Amber G., Muhammad J. Khan, Amina K., Warda G., Murtaza G., Kinza I.


Background: Intravenous infusions (IV) are a rapid mean of administering drugs. Hospitals are commonplace for their use, but at the same time they have many serious potential complications. This study aims to know the justified use of intravenous infusion among patients of a tertiary care hospital and awareness about its use.

Methods: It was a cross-sectional study in which 249 subjects were conveniently studied. Nil per oral, severity of dehydration, vomiting, and diarrhoea was used as confirmatory criteria for using IV Infusions. Questionnaire with verbal consent was used to collect the data. Descriptive statistical analysis was applied to analyse the data and presented as means, frequencies and percentages in the form of tables and figure.

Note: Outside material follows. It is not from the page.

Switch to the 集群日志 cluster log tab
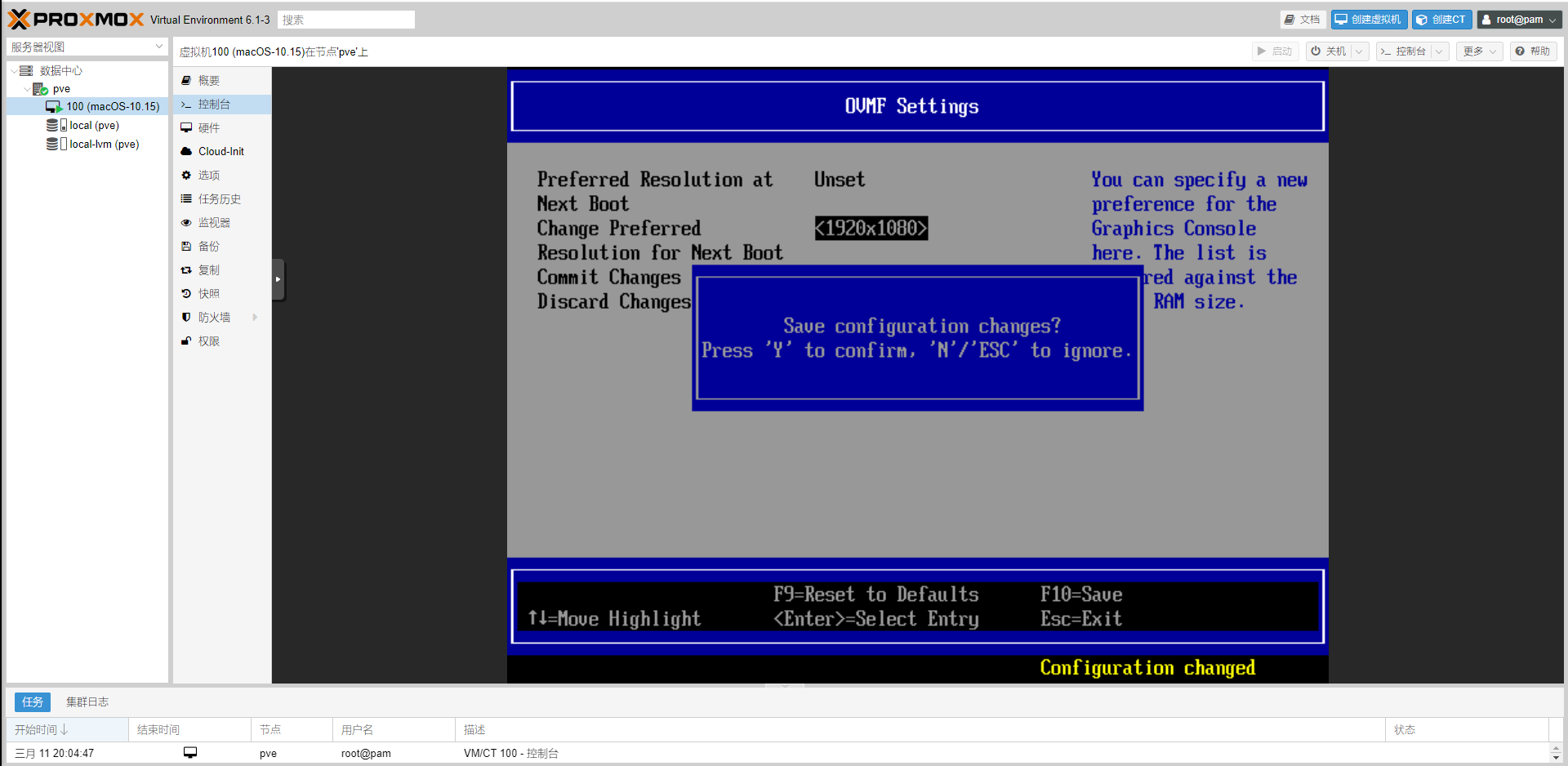This screenshot has width=1568, height=766. (x=87, y=702)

Results: Total n249 (100%) subjects, n68 (27.3%) males and n181 (72.7%) females with average age was 24.05±14.21 years participated. Among n116 (46.6%) irrational users, females n76 (30.5%) were more then males n40 (16.1) with significant difference, p= 0.018. However, no significant difference was found among other variables (age groups, profession, education, awareness and rational or irrational use of IV infusion). Majority n249, n204 (81.9%) were not aware of the IV infusion medication error and doctors were most common unjustified prescribers of IV infusion, n105 (90.5%).

Conclusions: The study concluded with the more prevalent irrational IV infusion use in our setup. Doctors appeared the dominant prescriber of irrational IV infusion. This statement is astonishing and must not be overlooked. Female gender, adult age, under-grade patients and students are more exposed to irrational IV infusion.